→ **Text shown**:

===============

Member of the Virginia House of Delegates for Stafford and Prince William
- In office January 12, 1944 – January 13, 1960
- Preceded by: Edgar R. Conner
- Succeeded by: Stanley A. Owens
- In office January 8, 1936 – January 9, 1940
- Preceded by: George W. Herring
- Succeeded by: Edgar R. Conner

Commonwealth's Attorney for Stafford County
- In office January 1, 1920 – December 31, 1927
- Preceded by: G. B. Wallace
- Succeeded by: Lawrence R. R. Curtis

Personal details
- Born: November 5, 1889 Fairfax, Virginia, U.S.
- Died: January 13, 1969 (aged 79) Stafford, Virginia, U.S.
- Party: Democratic
- Spouse: Frances E. DeLashmutt
- Children: William, Grace, Thomas
- Alma mater: College of William and Mary Georgetown University

= Frank P. Moncure =

American politician

Frank Peyton Moncure (November 5, 1889 – January 13, 1969), was a Virginia lawyer and politician who represented Prince William and Stafford Counties in the Virginia General Assembly for more than two decades (except during World War II).

==Early and family life==

Born in Fairfax, Virginia to physician and Confederate veteran Walker Peyton Moncure (1842–1916) and his wife Mary Joanna Hughes Moncure (1852–1939) (both from long prominent northern Virginia families), Frank Moncure had several brothers and sisters. He attended the College of William and Mary and then Georgetown University.

===============

→ **Supplied entries**:

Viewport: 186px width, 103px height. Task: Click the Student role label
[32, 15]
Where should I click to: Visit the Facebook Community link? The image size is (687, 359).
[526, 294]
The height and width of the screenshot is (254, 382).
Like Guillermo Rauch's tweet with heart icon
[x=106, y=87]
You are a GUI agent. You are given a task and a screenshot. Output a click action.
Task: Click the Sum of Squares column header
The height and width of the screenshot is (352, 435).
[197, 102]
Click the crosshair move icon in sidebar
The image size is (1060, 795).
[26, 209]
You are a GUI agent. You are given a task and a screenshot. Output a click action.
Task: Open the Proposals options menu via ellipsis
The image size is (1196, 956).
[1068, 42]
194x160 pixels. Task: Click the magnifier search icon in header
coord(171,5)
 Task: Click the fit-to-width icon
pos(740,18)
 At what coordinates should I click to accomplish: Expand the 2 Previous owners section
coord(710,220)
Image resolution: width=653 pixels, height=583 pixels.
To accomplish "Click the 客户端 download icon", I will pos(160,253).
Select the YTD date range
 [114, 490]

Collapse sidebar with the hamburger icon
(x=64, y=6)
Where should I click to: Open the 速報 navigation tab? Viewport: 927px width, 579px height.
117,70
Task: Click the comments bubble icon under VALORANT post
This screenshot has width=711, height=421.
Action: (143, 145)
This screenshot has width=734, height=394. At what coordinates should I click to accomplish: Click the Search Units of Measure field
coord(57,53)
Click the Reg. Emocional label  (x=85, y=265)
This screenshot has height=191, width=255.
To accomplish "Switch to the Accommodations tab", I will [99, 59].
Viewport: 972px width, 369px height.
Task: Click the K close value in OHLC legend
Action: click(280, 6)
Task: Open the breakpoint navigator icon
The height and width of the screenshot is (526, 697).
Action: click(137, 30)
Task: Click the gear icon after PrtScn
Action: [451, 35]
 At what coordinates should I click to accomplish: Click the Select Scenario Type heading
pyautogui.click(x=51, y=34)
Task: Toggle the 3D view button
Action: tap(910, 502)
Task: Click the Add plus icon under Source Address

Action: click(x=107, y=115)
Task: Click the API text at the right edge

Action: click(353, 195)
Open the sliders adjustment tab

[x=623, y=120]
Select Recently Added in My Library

===============

In the Frank P. Moncure biography, what does the parenthetical "(except during World War II)" qualify in the opening sentence, and which dates in the office listings mark that gap?

It qualifies the statement that he represented Prince William and Stafford Counties in the Virginia General Assembly for more than two decades: his service there did not cover the World War II years. The office listings show that gap, with one term ending January 9, 1940 and the next beginning January 12, 1944.